On April 20, 2015, the United States Department of Health and Human Services Office of the Inspector General (OIG) issued guidance aimed at the governing boards of healthcare entities. The guidance—issued in conjunction with associations of healthcare auditors, attorneys, and compliance professionals—aims to inform healthcare boards regarding their oversight duties. Although the guidance is written at a relatively high level, it contains numerous statements and recommendations that will be of interest to any board concerned with healthcare compliance.

In the guidance, OIG states that boards have a duty to act reasonably in ensuring that a corporate information and reporting system exists and that the reporting system is adequate to provide the board with appropriate information relating to compliance. OIG recommends that boards consult OIG’s own compliance guidance and also the Federal Sentencing Guidelines and Corporate Integrity Agreements (CIAs) as benchmarks for the board’s compliance efforts. CIAs are imposed on organizations that have been investigated by the OIG because of fraud allegations and contain structural and reporting requirements, while the Sentencing Guidelines consider compliance activity in mitigation of criminal fines and sentences.

In its recommendations, OIG takes into account the size of organizations to some extent. OIG requires that even smaller organizations “show the same degree of commitment to ethical conduct and compliance as larger organizations.” It recognizes, however, that smaller organizations may be able to do so “with less formality and fewer resources” than a larger organization. The guidance states that in smaller organizations it may be possible to use existing employees for compliance instead of hiring separate staff and suggests that boards may be more personally involved.

Despite this recognition of the potential burden on smaller entities, OIG states that a company’s legal, compliance, and internal audit functions should be separate and independent, which clearly requires the involvement or hiring of a number of employees. OIG also recommends that boards consider entering into executive sessions (without management present) with those employees responsible for compliance and suggests that such sessions should be regular so that management is not lead to believe that any executive session relates to a particular problem.

OIG recommends that boards have a formal plan to stay up to date regarding changing regulations including through updates from employees and management as well as formal education. The guidance also suggests that it may be desirable for a board to include one or more members who are professionals with healthcare compliance expertise. OIG states that the board and management should stay up to date regarding new potential compliance risks and industry trends that may create new risks. Among other emerging risks, OIG cites increased transparency due to the reporting of Medicare payments and the Sunshine Act.

The guidance recommends that boards consider employee incentive programs that are focused on compliance and tied to bonuses or other incentives. OIG notes that boards and their organizations can benefit in several ways from compliance programs, noting in particular that repayment of Medicare and Medicaid overpayments within 60 days after they are identified (as required by statute) will be aided by effective compliance and reporting programs.

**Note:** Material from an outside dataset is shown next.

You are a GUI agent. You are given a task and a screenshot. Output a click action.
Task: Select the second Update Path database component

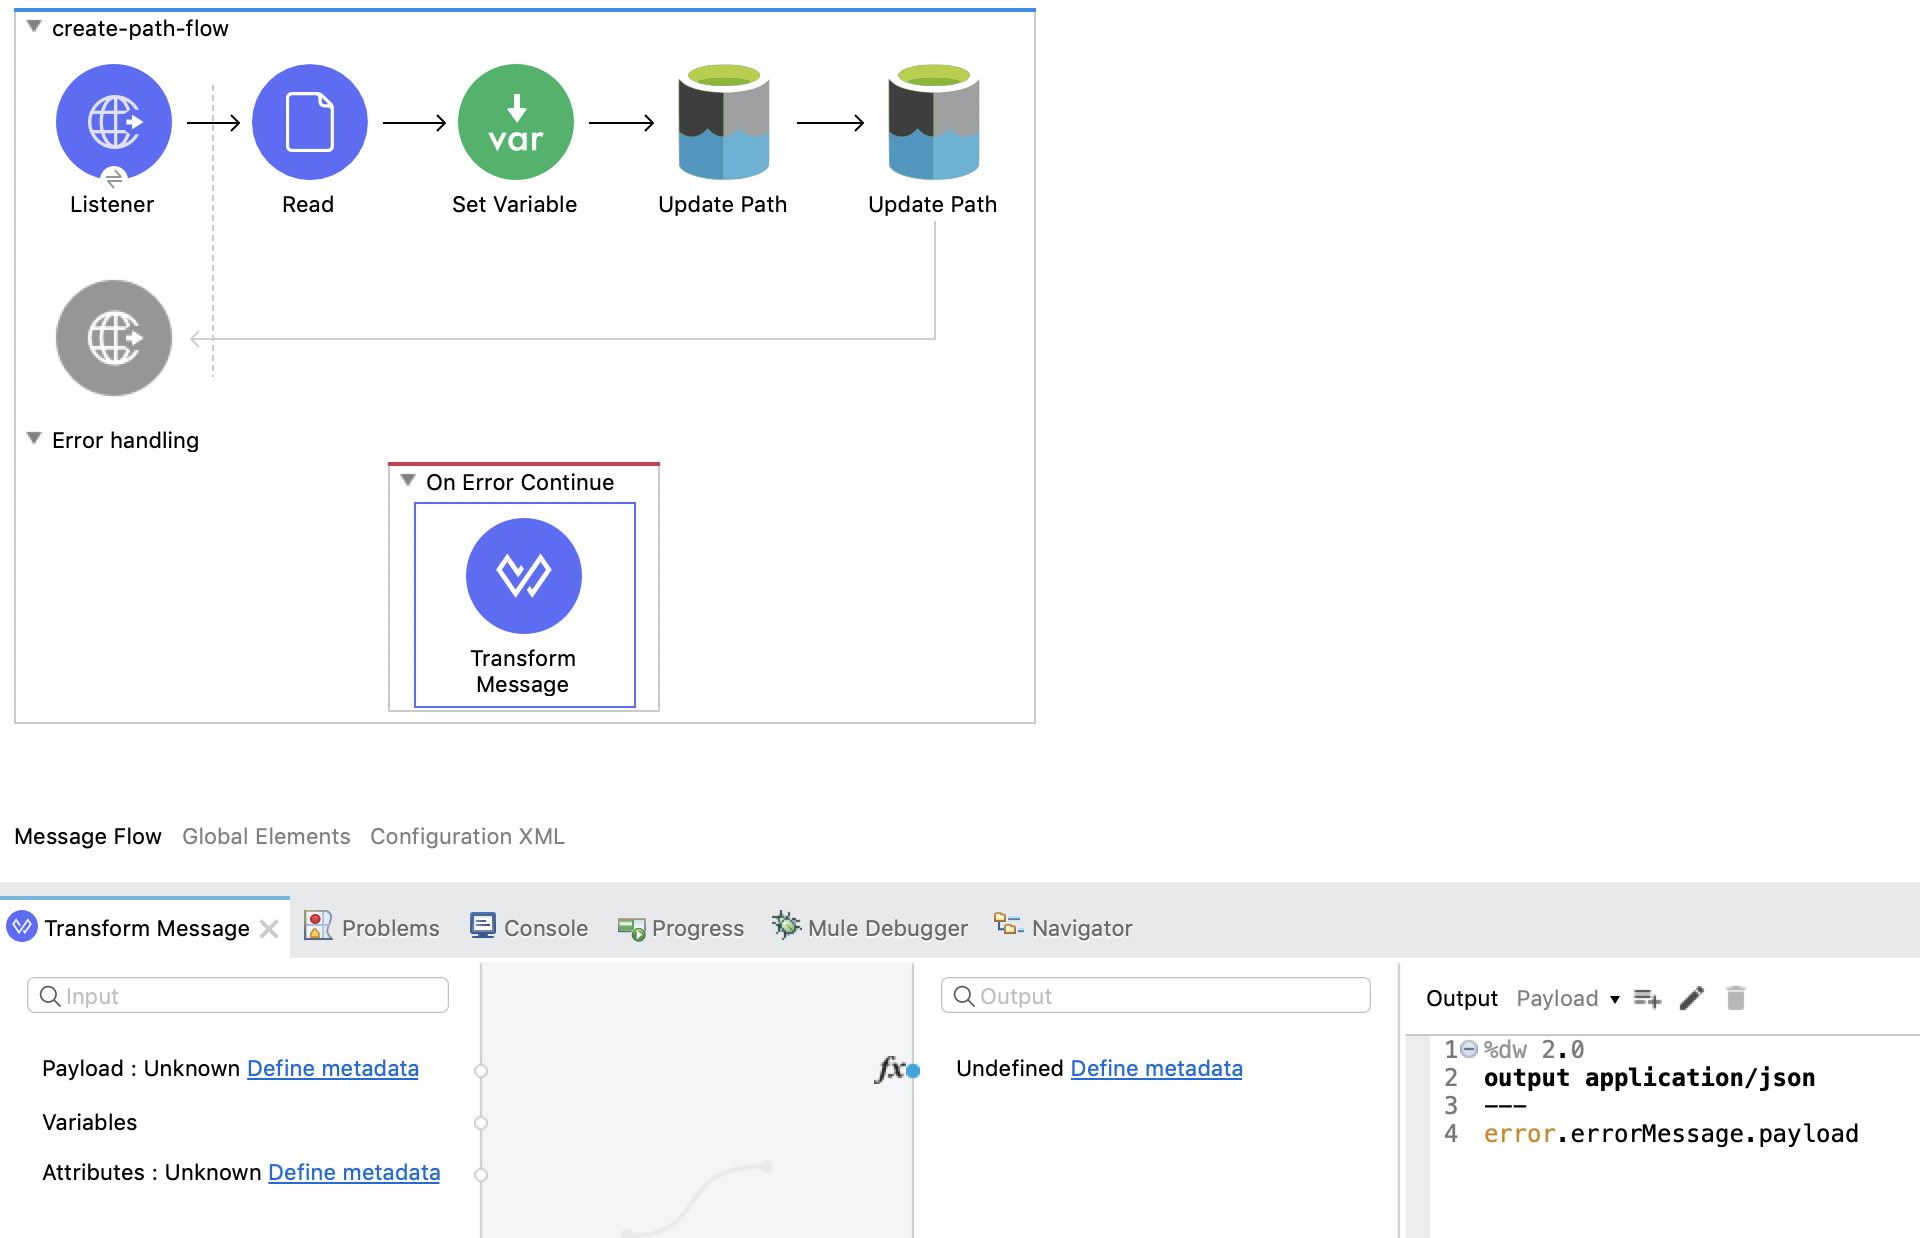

From the guidance, boards and board members should understand that OIG is expecting them to play integral and active roles in their organization’s compliance. Boards must be prepared to ensure that their organizations have sufficient compliance structures in place and, in the case of smaller entities, to take personal roles in compliance. Under the guidance, and to take full advantage of the possible mitigation of fines under the Sentencing Guidelines in the event of a criminal conviction, boards cannot rely on upper management for compliance, but must be prepared to create structures in which the individuals responsible for compliance and related areas have direct and open contact with their respective boards.